Posted on May 4, 2015 by Alexis Borden
One of the major problems in Philadelphia is Poverty. Twenty-eight percent (28%) of Philadelphians live below the federal poverty level, including 39% of children, 27% of work-age adults and 17% of seniors. The United States is the richest nation, yet millions of Americans live below the poverty line. The word poverty provokes strong emotions and is a topic most people don’t fully understand. Poverty is arguably the most far-reaching, long-standing cause of chronic suffering there is. For a recent assignment, I decided I wanted to take a look at poverty and homelessness. I wanted to get a glimpse into how the “other half” lives. I see homeless people all around UPenn campus and typically when I see them I ignore them but for this project I sought them out.
Poverty has many faces and changes from place to place and can be defined in multiple ways. Most people have a mental image of what they believe poverty and homelessness looks like based on their everyday interactions: a man sleeping on a steam vent, or panhandling for spare change on a street corner. But homelessness, like its causes, varies wildly from person to person and city to city, and touches many people who don’t fit traditional stereotypes. Five decades since President Lyndon B. Johnson began his so-called War on Poverty, poor Americans continue to struggle. Nearly a quarter of people in poverty have jobs, but their pay is so low that they still don’t have enough money to meet basic needs like food, shelter, clothing and health care. About 1,500 families become homeless every year. I visited Project Home on 1515 fairmount avenue and witnessed first hand what great shelters like this can do for people.

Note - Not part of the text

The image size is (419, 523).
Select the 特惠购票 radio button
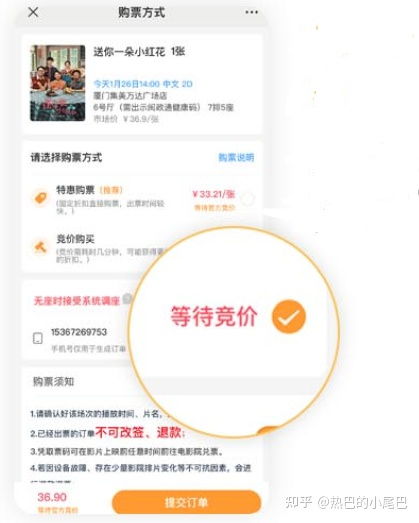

Poverty takes on a whole new face when it applies to children. Poverty and homelessness hits children the hardest. They need to grow up healthy but a lot of them don’t have this possibility. The worst thing is that hunger doesn’t affect only children’s’ health, but also their development in every way- emotional, physical and spiritual. Children are the most frequent users of emergency shelter, outnumbering adults almost 2 to 1. Although childhood is generally considered to be a time of joyful, carefree exploration, children living in poverty tend to spend less time finding out about the world around them and more time struggling to survive within it. Poor children have fewer and less-supportive networks than their more affluent counterparts do; live in neighborhoods that are lower in social capital; and, as adolescents, are more likely to rely on peers than on adults for social and emotional support.
Poverty and homelessness has been a consistent problem throughout history. No matter what the median income, unemployment or overall prosperity level is, there will always be people who are homeless and hungry.